Além da óbvia sobrecarga, a insuficiência de pessoal acarreta outro problema crônico na rede de saúde brasileira: a longa espera para acessar serviços especializados. “Pacientes esperam anos na fila por tomografias, ressonâncias, cirurgias eletivas. A pandemia alargou ainda mais esses prazos”, alerta Caroline.

A especialista projeta que SUS devemos ter no Ceará após o fim da pandemia. Ouça.

Para ela, o sistema deve ser fortalecido, diante da evidente importância que tem mostrado. “A tendência é manter ou trazer mais investimentos. O SUS se mostrou muito fértil na área científica também, como no desenvolvimento do capacete Elmo e a própria vacinação.

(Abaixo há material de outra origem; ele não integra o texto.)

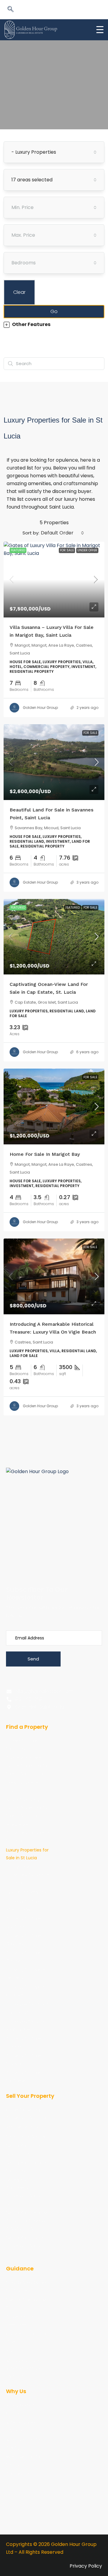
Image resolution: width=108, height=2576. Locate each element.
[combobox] (54, 152)
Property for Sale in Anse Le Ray (26, 1905)
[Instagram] (77, 1552)
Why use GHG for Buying (24, 2443)
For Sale (67, 550)
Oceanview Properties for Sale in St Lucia (27, 1875)
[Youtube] (32, 1552)
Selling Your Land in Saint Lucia (26, 2167)
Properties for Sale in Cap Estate (27, 2008)
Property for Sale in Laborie (26, 2042)
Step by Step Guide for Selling (26, 2303)
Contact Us (18, 2474)
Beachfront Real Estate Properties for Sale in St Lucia (27, 1808)
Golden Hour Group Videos (26, 2338)
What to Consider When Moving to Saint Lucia (24, 2368)
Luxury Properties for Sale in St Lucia (27, 1854)
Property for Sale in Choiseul (26, 1957)
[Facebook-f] (10, 1552)
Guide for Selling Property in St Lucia (26, 2114)
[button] (10, 10)
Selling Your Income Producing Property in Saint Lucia (26, 2220)
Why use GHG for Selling (24, 2460)
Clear (19, 292)
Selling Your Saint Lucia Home (24, 2149)
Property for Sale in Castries (26, 1940)
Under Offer (87, 550)
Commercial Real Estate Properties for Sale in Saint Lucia (27, 1766)
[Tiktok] (54, 1552)
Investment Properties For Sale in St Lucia (27, 1833)
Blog (10, 2351)
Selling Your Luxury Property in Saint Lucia (25, 2245)
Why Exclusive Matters (20, 2426)
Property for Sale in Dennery (26, 1974)
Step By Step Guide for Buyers (26, 2286)
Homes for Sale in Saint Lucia (24, 1745)
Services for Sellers (25, 2136)
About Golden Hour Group (26, 2409)
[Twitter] (10, 1564)
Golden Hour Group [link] (40, 707)
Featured (72, 907)
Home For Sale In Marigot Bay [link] (45, 1154)
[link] (54, 579)
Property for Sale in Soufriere (26, 2077)
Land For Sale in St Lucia (25, 1787)
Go (54, 311)
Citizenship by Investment (20, 2321)
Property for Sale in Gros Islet (26, 1991)
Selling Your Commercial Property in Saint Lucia (23, 2191)
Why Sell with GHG (25, 2127)
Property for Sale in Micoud (26, 2060)
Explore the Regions (26, 1892)
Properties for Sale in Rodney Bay (27, 2025)
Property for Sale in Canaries (26, 1922)
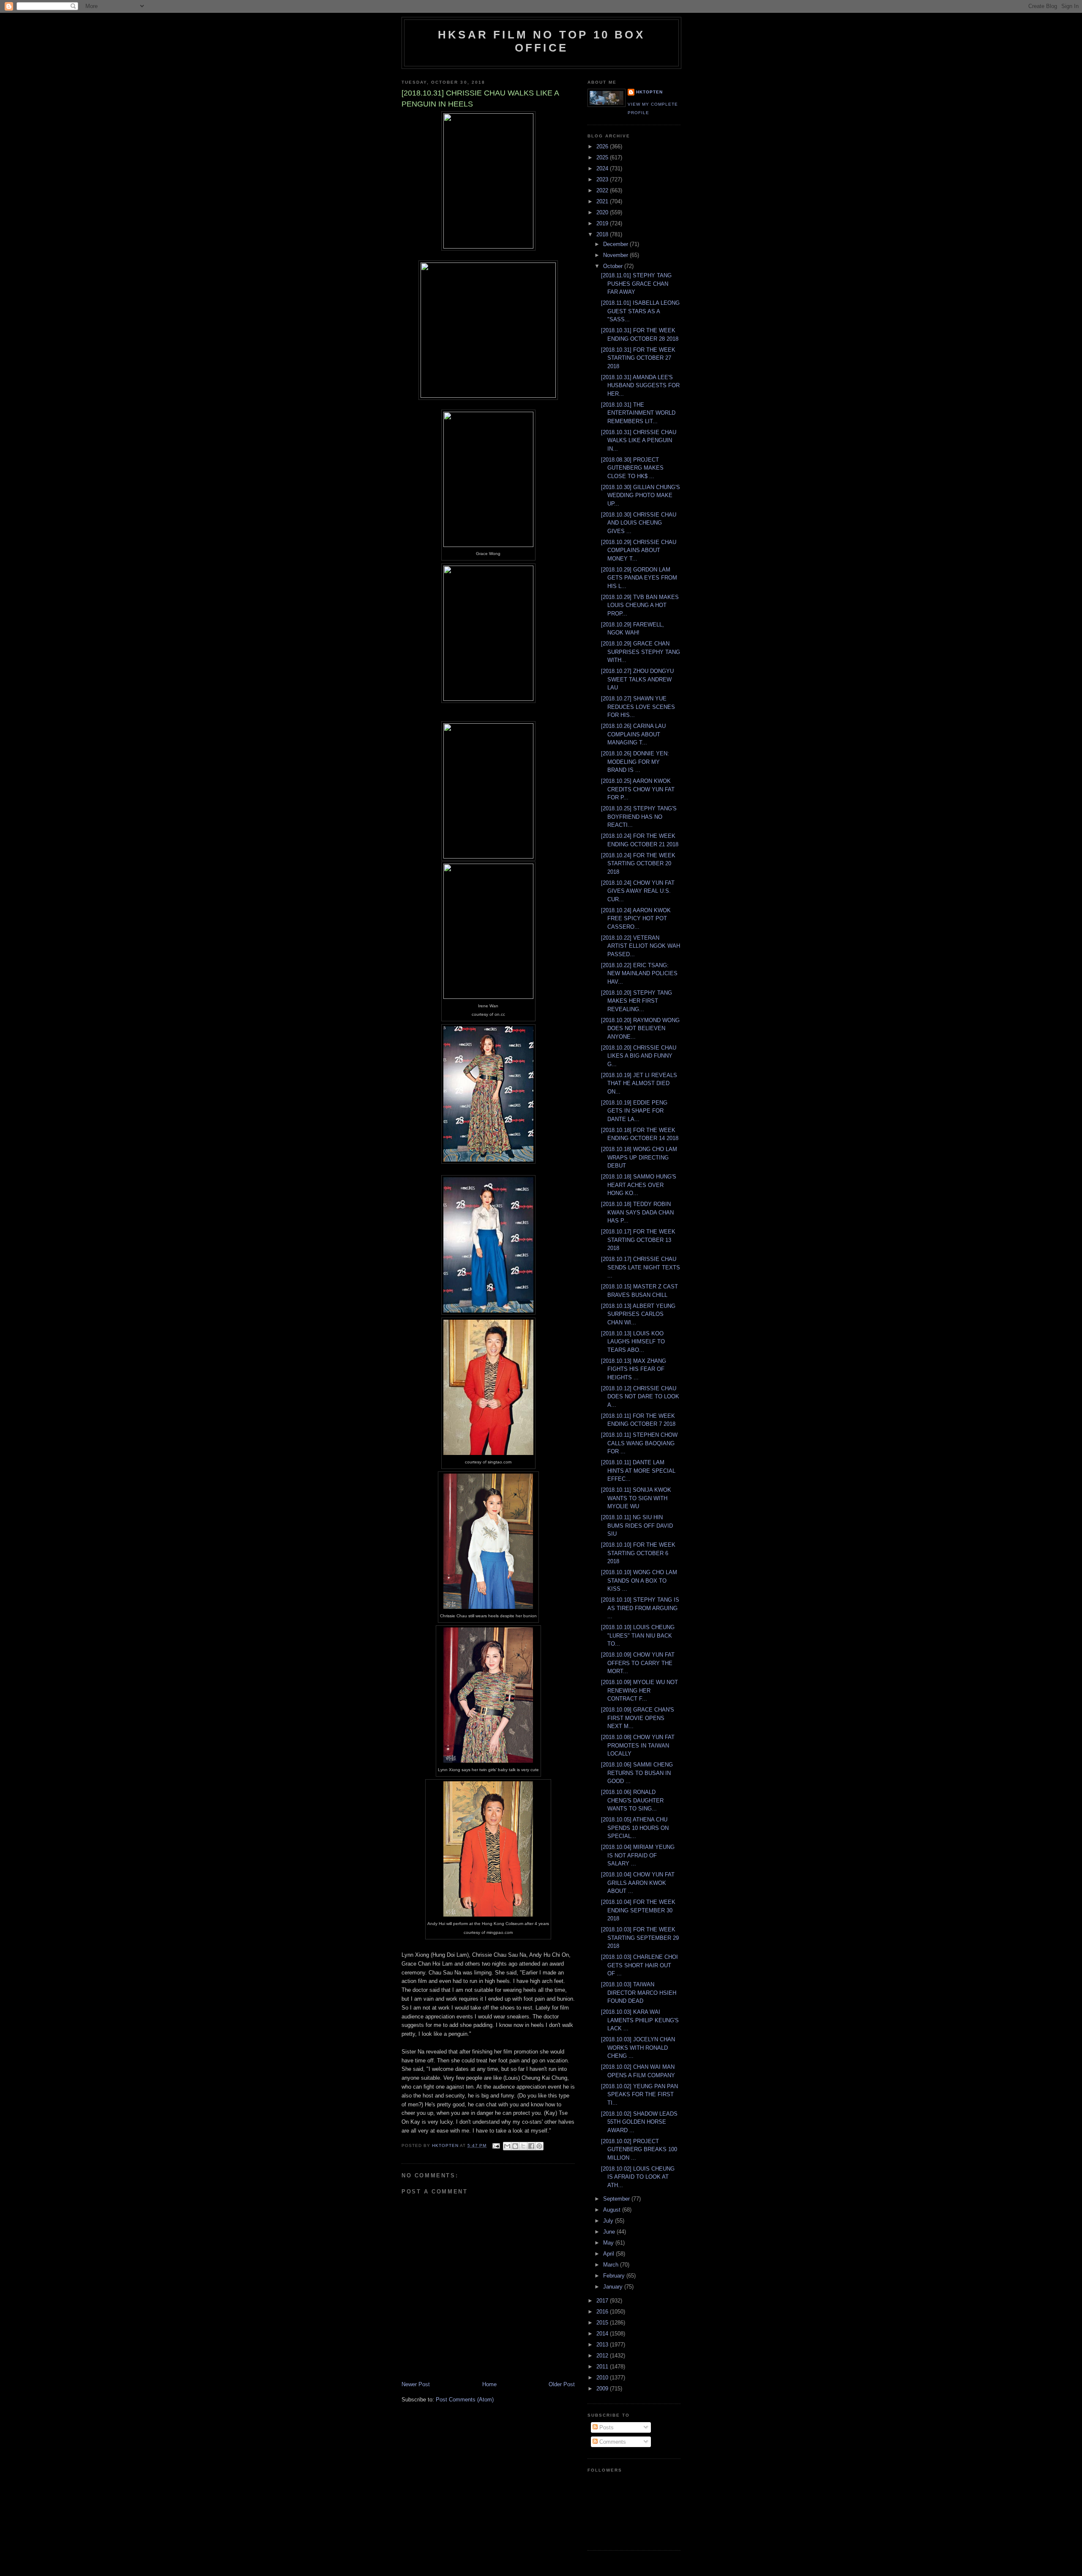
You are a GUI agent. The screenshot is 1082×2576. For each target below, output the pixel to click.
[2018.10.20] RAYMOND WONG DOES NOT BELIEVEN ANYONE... (640, 1028)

Acredito que não haverá cortes tão cedo, pelo contrário: a tendência é fortificar”, estima.

“Melhor tecnologia não adianta sem o fator humano”

A visão sobre a urgência de fortalecimento do SUS e do quadro de profissionais é compartilhada pela fisioterapeuta intensivista Andréa Braide, PhD em Saúde Pública, coordenadora do serviço de fisioterapia das UPAs e colaboradora da Escola de Saúde Pública do Ceará (ESP/CE).

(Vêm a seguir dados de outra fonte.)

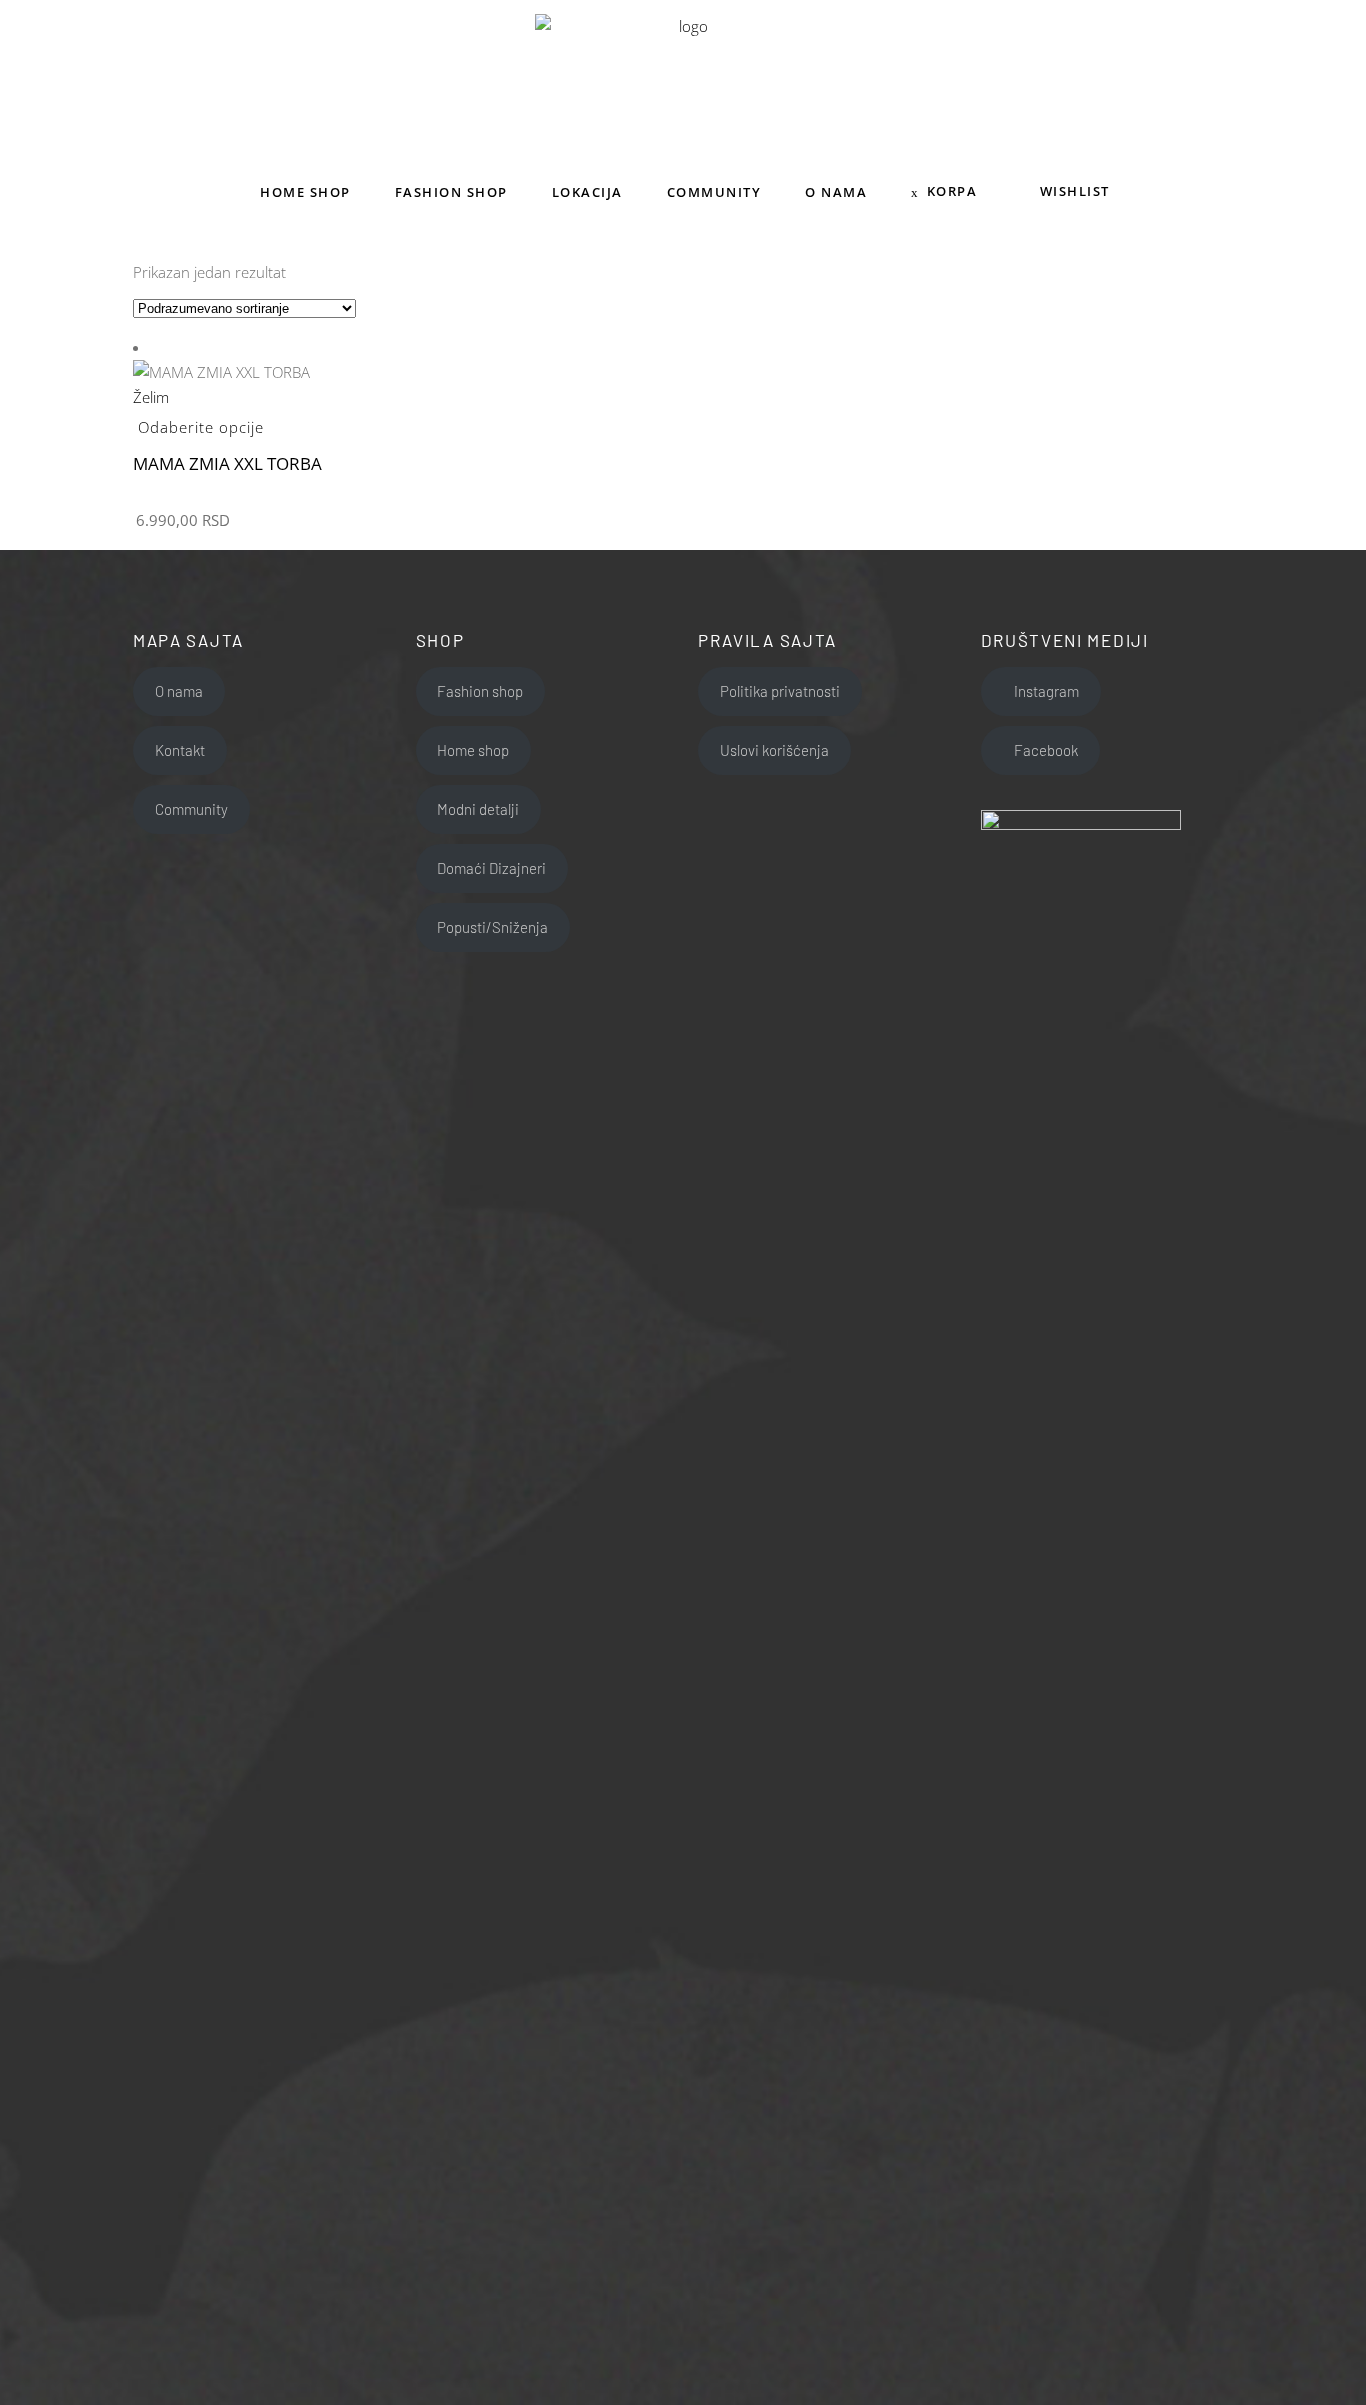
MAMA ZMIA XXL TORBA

Profissionais da saúde atendendo em hospital
Legenda: A falta de profissionais de saúde qualificados para lidar com quadros complexos é uma das principais falhas expostas pela crise sanitária
Foto: Tarso Sarraf/AFP

“A rede de assistência estava despreparada, porque não tinha profissionais qualificados, em todas as categorias – médicos, enfermeiros, fisioterapeutas – para atender doentes tão críticos, com perfil intensivo. De que adianta a melhor tecnologia se não tem o humano?”, questiona.

Outras áreas que precisam ser redimensionadas, sobretudo no pós-pandemia, como destaca Andréa, são a atenção primária e o cuidado em saúde mental. Nos dois âmbitos, prevenção é a palavra-chave.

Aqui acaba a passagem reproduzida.